• Aufgabe: Schreib die folgenden Einträge noch einmal ab und ersetze dabei überall „Počasí“ durch „Předpověď“. Alles andere bleibt gleich.

• Erfasste Daten:
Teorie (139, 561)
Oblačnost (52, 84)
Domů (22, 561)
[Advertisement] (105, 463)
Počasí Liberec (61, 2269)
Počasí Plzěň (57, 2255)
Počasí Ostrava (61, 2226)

• Lösung:
Teorie (139, 561)
Oblačnost (52, 84)
Domů (22, 561)
[Advertisement] (105, 463)
Předpověď Liberec (61, 2269)
Předpověď Plzěň (57, 2255)
Předpověď Ostrava (61, 2226)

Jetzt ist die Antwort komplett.